▶ _EXERCISE OBJECTIVE_
Among the entries below, only the lines starting at the one with "The image size is (633, 379)." and ending at the one with "Open the records", both included, are to be printed exactly.

━━━ GIVEN ENTRIES ━━━

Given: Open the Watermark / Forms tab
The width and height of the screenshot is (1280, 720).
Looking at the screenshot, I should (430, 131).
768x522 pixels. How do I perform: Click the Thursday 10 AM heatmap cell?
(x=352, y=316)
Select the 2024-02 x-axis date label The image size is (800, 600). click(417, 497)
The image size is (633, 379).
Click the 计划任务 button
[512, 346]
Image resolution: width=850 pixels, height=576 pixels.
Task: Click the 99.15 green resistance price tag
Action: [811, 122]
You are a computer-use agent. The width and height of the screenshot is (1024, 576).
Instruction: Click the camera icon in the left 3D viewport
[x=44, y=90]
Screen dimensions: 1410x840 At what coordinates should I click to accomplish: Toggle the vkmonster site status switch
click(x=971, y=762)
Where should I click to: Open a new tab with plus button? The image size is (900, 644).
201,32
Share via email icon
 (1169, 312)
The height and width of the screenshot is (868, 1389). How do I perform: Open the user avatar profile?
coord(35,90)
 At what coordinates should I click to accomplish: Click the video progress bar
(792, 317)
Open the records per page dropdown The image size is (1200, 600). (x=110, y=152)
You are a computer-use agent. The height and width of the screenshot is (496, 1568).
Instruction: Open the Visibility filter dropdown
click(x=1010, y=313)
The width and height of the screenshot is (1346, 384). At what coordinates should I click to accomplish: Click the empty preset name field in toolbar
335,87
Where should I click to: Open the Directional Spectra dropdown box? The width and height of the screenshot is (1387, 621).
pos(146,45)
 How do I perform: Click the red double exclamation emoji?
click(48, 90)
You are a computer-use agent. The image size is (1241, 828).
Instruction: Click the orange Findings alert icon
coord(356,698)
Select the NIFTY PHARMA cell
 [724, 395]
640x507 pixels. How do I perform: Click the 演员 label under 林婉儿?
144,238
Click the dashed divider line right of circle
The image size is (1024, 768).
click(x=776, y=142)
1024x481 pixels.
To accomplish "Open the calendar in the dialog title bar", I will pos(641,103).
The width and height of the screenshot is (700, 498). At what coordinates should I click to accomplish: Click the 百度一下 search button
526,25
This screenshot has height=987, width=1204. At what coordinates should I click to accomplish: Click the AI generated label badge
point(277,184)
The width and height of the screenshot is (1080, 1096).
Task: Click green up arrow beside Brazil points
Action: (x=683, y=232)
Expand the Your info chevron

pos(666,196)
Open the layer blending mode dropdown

━━━

▶ _ANSWER BOX_
The image size is (633, 379).
Click the 计划任务 button
[512, 346]
Image resolution: width=850 pixels, height=576 pixels.
Task: Click the 99.15 green resistance price tag
Action: [811, 122]
You are a computer-use agent. The width and height of the screenshot is (1024, 576).
Instruction: Click the camera icon in the left 3D viewport
[x=44, y=90]
Screen dimensions: 1410x840 At what coordinates should I click to accomplish: Toggle the vkmonster site status switch
click(x=971, y=762)
Where should I click to: Open a new tab with plus button? The image size is (900, 644).
201,32
Share via email icon
 (1169, 312)
The height and width of the screenshot is (868, 1389). How do I perform: Open the user avatar profile?
coord(35,90)
 At what coordinates should I click to accomplish: Click the video progress bar
(792, 317)
Open the records per page dropdown The image size is (1200, 600). (x=110, y=152)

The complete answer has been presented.